▶ [課題の指示]
1. 抜粋文のうち、「人工知能(AI)がビジネスを」で始まり「チャンスにもつながるはずだ。」で終わる部分をそのまま書き写しなさい。
2. 抜粋文によると、2022年の日本の合計特殊出生率はいくつだったか。

▶ [抜粋文]
········
数字で見る・世界と日本の未来 課題から探る新規事業

人工知能(AI)がビジネスをサポートし、空飛ぶクルマが行きかう未来は実現が目前に迫る。一方で、気候変動や国際紛争など、人類の存亡を左右しかねない大問題の解決の糸口は見えない。日本には高齢化と人口減少という大きな課題もある。様々なデータを見ながら、より良い将来に向けて理想を描き、行動に繋げていこう。

気候変動による未曽有の災害や、いつ終わるのか分からない紛争などの地政学的リスクが増えており、将来予測はますます難しくなっている。不安を感じる状況が多い中でも、ポジティブな未来構想の重要性は増している。複雑に絡まった課題を解決する方策は、新しいビジネスチャンスにもつながるはずだ。

人口が増える国の需要を取り込め
国内では人口減へ対応策を考える

未来を精度良く予想するのは困難だが、人口に関する予測は比較的確度が高いとされている。中でも、世界各国の総人口と生産年齢人口の変化は、長期的な経済成長に大きな影響を与える重要な要因だ。人口が増加すれば、衣食住や教育、医療などの需要も増える。また活力ある働き手がたくさんいれば、製品・サービスの供給も増え、質の向上も期待できる。

「国連人口推計2022」(中位推計)によると、人類の総人口は2030年に85億人、2059年には100億人を突破する。15歳から64歳までの生産年齢人口は、2030年に56億人。2070年頃にピークを迎え、63億人となると予測される。生産年齢人口がピークを迎える時期は国ごとに異なり、日本は1990年頃、ロシアは2002年頃、中国は2015年頃と見られている。先々では米国・インドが2050年頃に、この年齢層の人口のピークを迎えると予測されている。ナイジェリアをはじめとするアフリカ諸国や、パキスタン、バングラディシュ、インドネシア、フィリピン、ベトナムなども、これから生産年齢人口のピークを迎える国々だ(図1)。これらの国々の増大する需要を取り込むビジネスは、新規事業として期待できる分野になりそうだ。

図1 主な国ごとの生産年齢人口の推移と予測

出典:国連人口推計

 

日本については、総人口・生産年齢人口ともに減少が続く(図2)。2022年の合計特殊出生率は1.26で過去最低、出生数も統計開始以来最低の77万747人だった。政府が2023年6月に発表した「こども未来戦略方針」では、 若年人口が急激に減少する2030年代に入るまでに少子化トレンドを反転させるため、次元の異なる少子化対策を打ちだしていく、としている。基本理念は、若い世代の所得向上、社会の構造・意識の変革、全てのこども・子育て世帯に対するライフステージに応じた切れ目ない支援、の3つだ。子どもを持ちたいと考える人を積極的に支援するアイデアが今、求められているといえる。
········
▶ [表示された情報]
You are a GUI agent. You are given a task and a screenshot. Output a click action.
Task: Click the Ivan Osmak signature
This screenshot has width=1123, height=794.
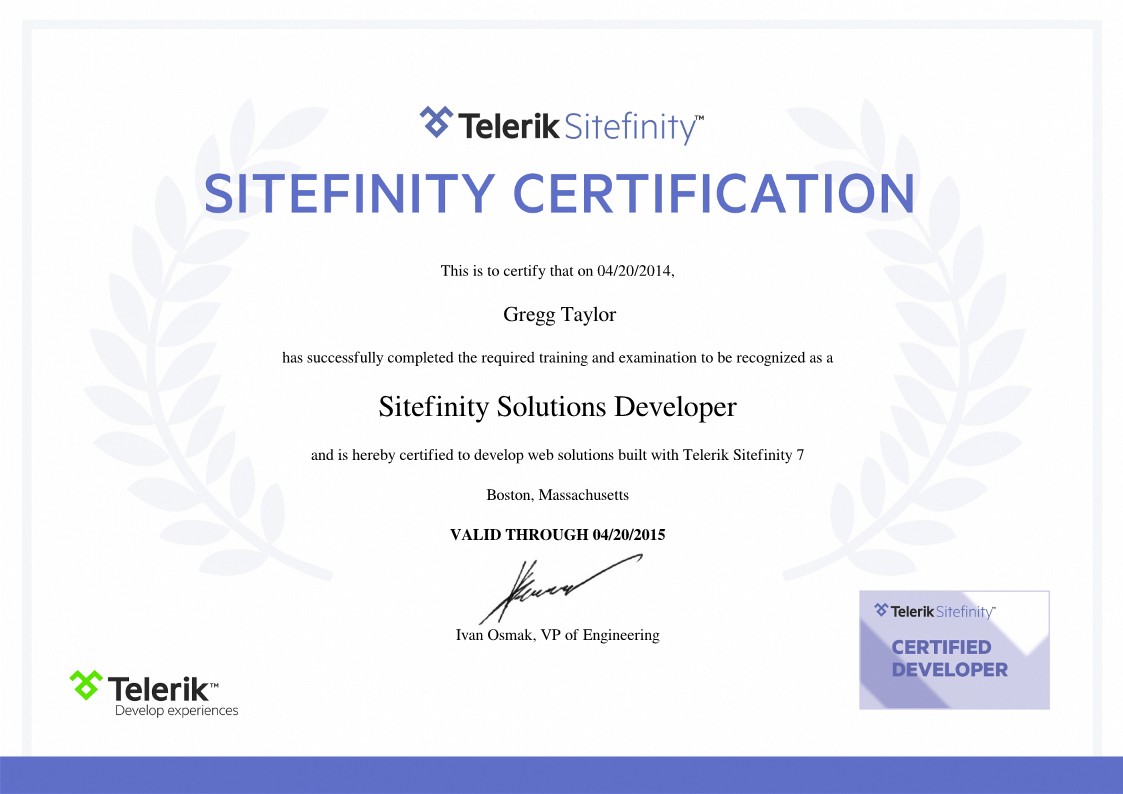tap(560, 589)
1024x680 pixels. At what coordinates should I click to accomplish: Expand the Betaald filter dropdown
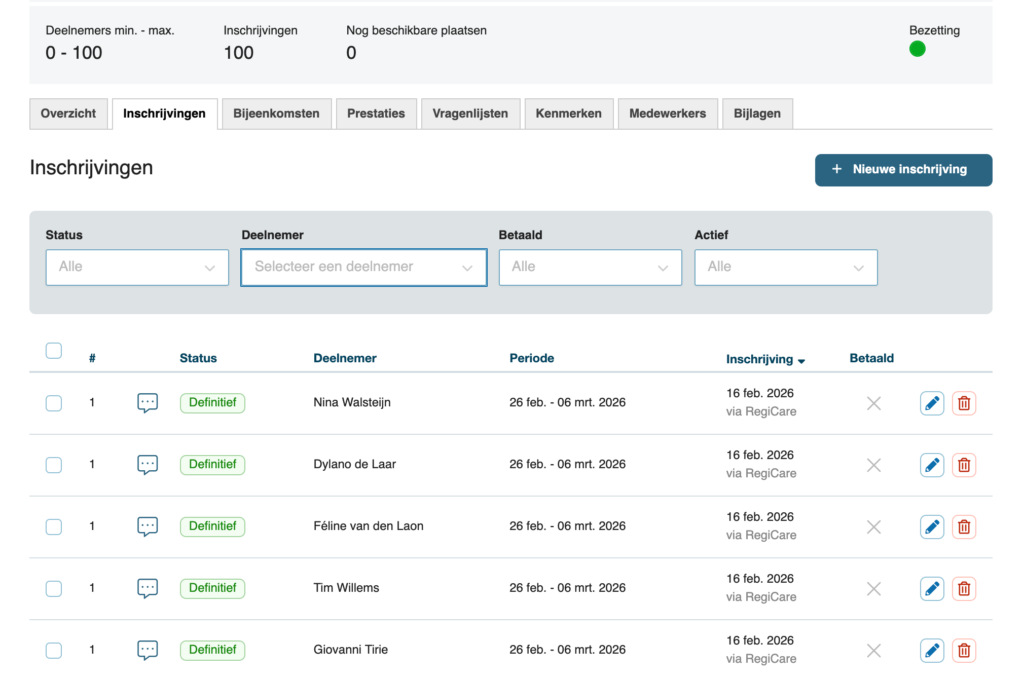590,267
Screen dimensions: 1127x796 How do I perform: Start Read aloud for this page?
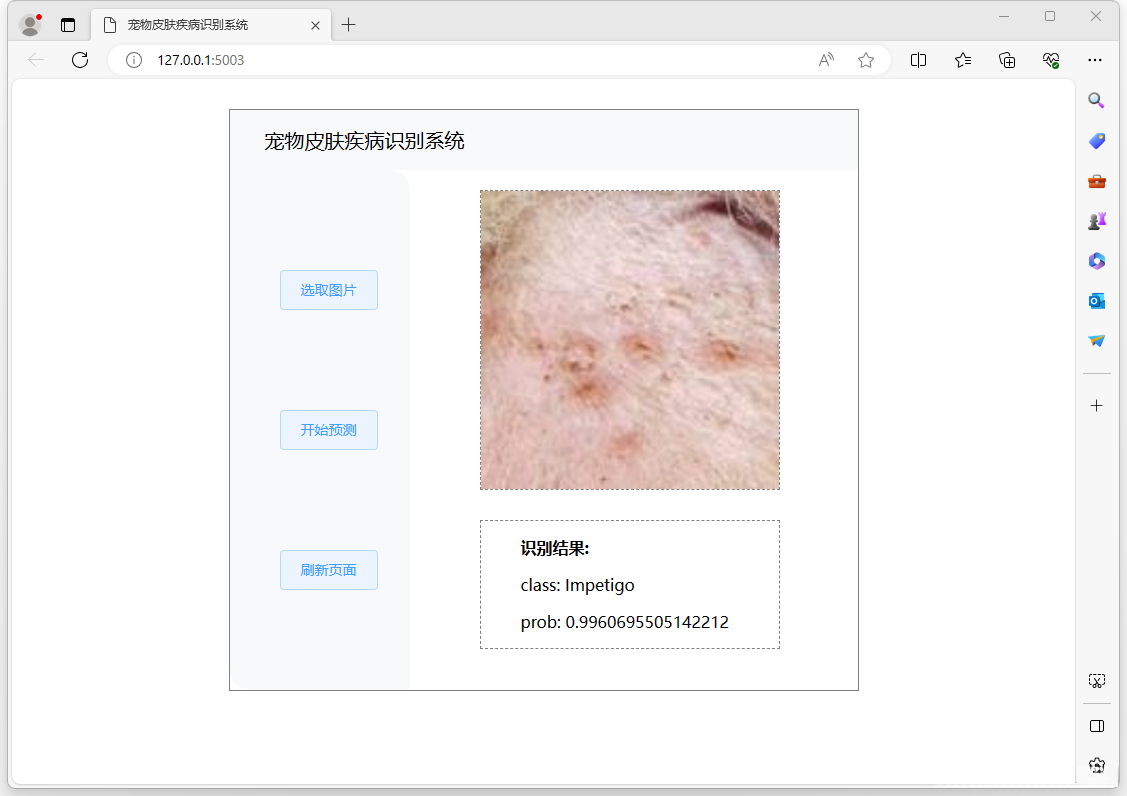(x=825, y=60)
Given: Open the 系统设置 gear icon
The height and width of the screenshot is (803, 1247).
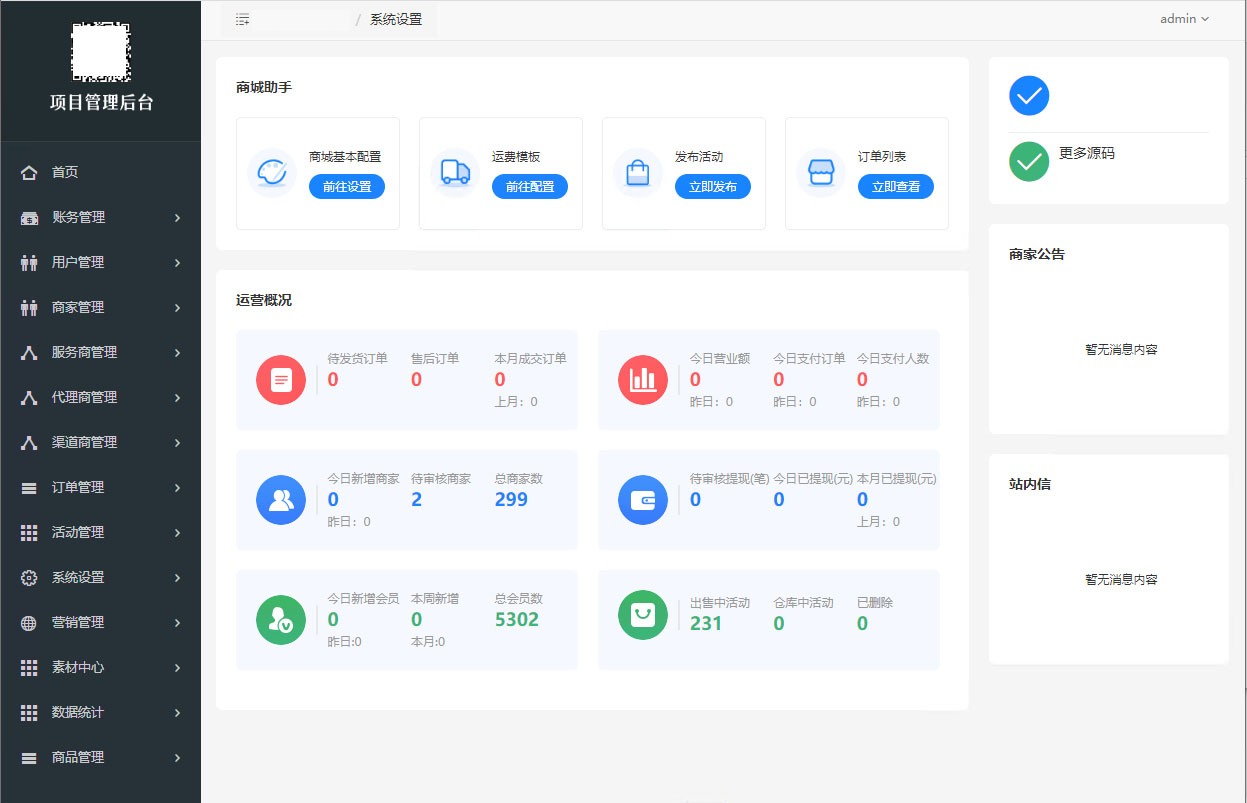Looking at the screenshot, I should click(x=28, y=577).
········
▶ [本課題の解答]
1.
人工知能(AI)がビジネスをサポートし、空飛ぶクルマが行きかう未来は実現が目前に迫る。一方で、気候変動や国際紛争など、人類の存亡を左右しかねない大問題の解決の糸口は見えない。日本には高齢化と人口減少という大きな課題もある。様々なデータを見ながら、より良い将来に向けて理想を描き、行動に繋げていこう。

気候変動による未曽有の災害や、いつ終わるのか分からない紛争などの地政学的リスクが増えており、将来予測はますます難しくなっている。不安を感じる状況が多い中でも、ポジティブな未来構想の重要性は増している。複雑に絡まった課題を解決する方策は、新しいビジネスチャンスにもつながるはずだ。

2. 1.26で、過去最低だった。